# freeCodeCamp Algorithm Challenge Guide: Roman Numeral Converter

freeCodeCamp Algorithm Challenge Guide: Roman Numeral Converter
0

#24

My Code :

#25
``````//  key-value store for the numbers and their Roman equivalent
var objArr = {1: "I", 2: "II", 3: "III", 4: "IV", 5: "V", 6: "VI",
7: "VII", 8: "VIII", 9: "IX", 10: "X", 20: "XX", 30: "XXX", 40: "XL",
50: "L", 60: "LX", 70: "LXX", 80: "LXXX", 90: "XC", 100: "C",
200: "CC", 300: "CCC", 400: "CD", 500: "D", 600: "DC", 700: "DCC",
800: "DCCC", 900: "CM", 1000: "M", 2000: "MM", 3000: "MMM"};

function convertToRoman(num) {

// decompose num into multiples of 1, 10, 100, 1000
var arr = num.toString().split("").reverse().map(
function(item) {
return parseInt(item);
});

arr[0] = arr[0] * 1;
arr[1] = arr[1] * 10;
arr[2] = arr[2] * 100;
arr[3] = arr[3] * 1000;

// find the Roman equivalent of each number
var j, i, item;
var newArr = [];
for (j = 0; j < arr.length; j++) {
// loop the keys
for (item in objArr) {
// check if a key is present in arr
if (item === arr[j].toString()) {
// output the corresponding value
newArr.push(objArr[item]);
}
}
}

// output the sum of items in newArr: the Roman number
num = newArr.reverse().join("");
return num;
}

convertToRoman(891);``````

#26

cant go more basic than this,sry iam new to this:)

``````function convertToRoman(num) {
var count=[];
while (num>0){

if(num>=1000){
num=num-1000;
count.push('M');
}
if(num>=900&&num<1000){
num=num-900;
count.push('CM');
}

if(num>=500&&num<1000){
num=num-500;
count.push('D');
}
if(num>=100&&num<500){
num=num-100;
count.push('C');
}
if(num>=90&&num<100){
num=num-90;
count.push('XC');
}

if(num>=50&&num<100){
num=num-50;
count.push('L');
}
if(num>=40&&num<50){
num=num-40;
count.push('XL');
}
if(num>=10&&num<50){
num=num-10;
count.push('X');
}

if(num==9){
num=num-9;
count.push('IX');
}

if(num>=5&&num<10){
num=num-5;
count.push('V');
}

if(num==4){
num=num-4;
count.push('IV');
}

if(num>=1&&num<5){
num=num-1;
count.push('I');
}

}return count.join('');
}

convertToRoman(3543);
``````

#27

that’s makes the most sense out of all the ones I’ve tried to read.
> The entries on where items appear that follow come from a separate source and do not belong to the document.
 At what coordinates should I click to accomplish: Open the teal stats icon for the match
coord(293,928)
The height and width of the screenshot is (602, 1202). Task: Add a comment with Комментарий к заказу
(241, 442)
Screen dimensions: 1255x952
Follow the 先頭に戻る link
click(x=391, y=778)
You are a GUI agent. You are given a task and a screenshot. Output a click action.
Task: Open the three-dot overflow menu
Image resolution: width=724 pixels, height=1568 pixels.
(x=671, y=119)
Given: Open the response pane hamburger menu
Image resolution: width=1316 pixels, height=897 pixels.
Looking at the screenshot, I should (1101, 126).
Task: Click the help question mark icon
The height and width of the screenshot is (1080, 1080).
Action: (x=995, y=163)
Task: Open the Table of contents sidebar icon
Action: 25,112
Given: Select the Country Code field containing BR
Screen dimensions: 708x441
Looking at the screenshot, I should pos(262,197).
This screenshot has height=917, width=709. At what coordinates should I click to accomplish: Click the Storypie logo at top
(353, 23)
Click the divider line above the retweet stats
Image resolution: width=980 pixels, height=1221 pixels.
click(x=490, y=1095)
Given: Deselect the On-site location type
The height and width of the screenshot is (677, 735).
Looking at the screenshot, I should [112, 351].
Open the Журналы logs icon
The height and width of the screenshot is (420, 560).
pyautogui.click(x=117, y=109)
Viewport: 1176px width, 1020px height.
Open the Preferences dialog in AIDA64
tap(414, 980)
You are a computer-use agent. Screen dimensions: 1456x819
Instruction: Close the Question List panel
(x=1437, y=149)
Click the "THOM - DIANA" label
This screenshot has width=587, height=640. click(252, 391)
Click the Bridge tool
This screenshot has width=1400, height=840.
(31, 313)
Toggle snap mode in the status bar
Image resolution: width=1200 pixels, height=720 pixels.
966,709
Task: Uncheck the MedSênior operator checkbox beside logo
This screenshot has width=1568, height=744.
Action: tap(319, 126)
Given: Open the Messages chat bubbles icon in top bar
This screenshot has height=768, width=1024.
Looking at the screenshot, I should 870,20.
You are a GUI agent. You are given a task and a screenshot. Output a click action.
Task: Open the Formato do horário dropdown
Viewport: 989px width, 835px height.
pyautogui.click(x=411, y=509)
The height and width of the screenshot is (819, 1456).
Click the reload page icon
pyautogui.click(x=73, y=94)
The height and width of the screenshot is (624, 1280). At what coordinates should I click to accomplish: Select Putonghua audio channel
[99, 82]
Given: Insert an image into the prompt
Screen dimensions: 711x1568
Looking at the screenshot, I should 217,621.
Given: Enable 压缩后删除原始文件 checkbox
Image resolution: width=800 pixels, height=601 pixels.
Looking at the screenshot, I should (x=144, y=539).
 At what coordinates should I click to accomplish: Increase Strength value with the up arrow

I’ve noticed a real aversion to recursion… but it seems to work when it needs to.

#28

Here is what I was able to put together:

function convertToRoman(num) {
var arrOne = ["",“I”,“II”,“III”,“IV”,“V”,“VI”,“VII”,“VIII”,“IX”];
var arrTen = ["",“X”,“XX”,“XXX”,“XL”,“L”,“LX”,“LXX”,“LXXX”,“XC”];
var arrHun = ["",“C”,“CC”,“CCC”,“CD”,“D”,“DC”,“DCC”,“DCCC”,“CM”];
var romThou = “”;
var romOne = “”;
var romTen = “”;
var romHun = “”;
var numArr = num.toString().split("");
for (var i = 0; i<=numArr.length; i++) {
var one = numArr.pop();
if (one > 0){
romOne = arrOne[one];
}
var ten = numArr.pop();
if (ten > 0) {
romTen = arrTen[ten];
}
var hun = numArr.pop();
if (hun > 0) {
romHun = arrHun[hun];
}
var thou = numArr.pop();
for (var j = 0; j<thou; j ++) {
romThou += “M”;
}
}

return romThou+romHun+romTen+romOne;
}

convertToRoman(36);

#29

My code looks pretty understandable.

``````var romanNums = [
[1000, 'M'],
[900, 'CM'],
[500, 'D'],
[400, 'CD'],
[100, 'C'],
[90, 'XC'],
[50, 'L'],
[40, 'XL'],
[10, 'X'],
[9, 'IX'],
[5, 'V'],
[4, 'IV'],
[1, 'I']
];
var romNum = "";

function ToRoman(num) {
if (num === 0) {
return '';
}
for (var i = 0; i < romanNums.length; i++) {
if (num >= romanNums[i][0]) {
romNum += romanNums[i][1];
return romanNums[i][1] + ToRoman(num - romanNums[i][0]);
}
}
return romNum;
}
ToRoman(1900);``````

#30

After 2-3 hours of overthinking, I came up with this not too sophisticated method

``````function convertToRoman(num) {

var number = [];

number[0] = num % 10; // ones
number[1] = num % 100 - number[0]; // tens
number[2] = num % 1000 - number[1] - number[0]; // hundreds
number[3] = num % 10000 - number[2] - number[1] - number[0]; // thousands

var romanNumber =
[
["", "", "", ""],
["I", "X", "C", "M"],
["II", "XX", "CC", "MM"],
["III", "XXX", "CCC", "MMM"],
["IV", "XL", "CD", ""],
["V", "L", "D", ""],
["VI", "LX", "DC", ""],
["VII", "LXX", "DCC", ""],
["VIII", "LXXX", "DCCC", ""],
["IX", "XC", "CM", ""]
];

var result = "";

for (var x = 0; x < 4; x++) {
number[x] = number[x] / Math.pow(10, x);
}

for (var i = 3; i >= 0; i--) {
result += romanNumber[number[i]][i];
}

return result;

}

convertToRoman(2136);
``````

Basically, I’m creating an array about all the possible numbers (ones, tens, hundreds, thousands), and the for loop finds the correct array item (“row” is based on the number of ones, tens, hundreds, thousands in the number, and “column” is based on if it’s about ones, tens, hundreds or thousands).

#31

Basic / Intermediate solution using 3 functions and for loops:

Background: I wrote the code as an improvement of an if-else nightmare function I previously wrote which was inelegant and error prone.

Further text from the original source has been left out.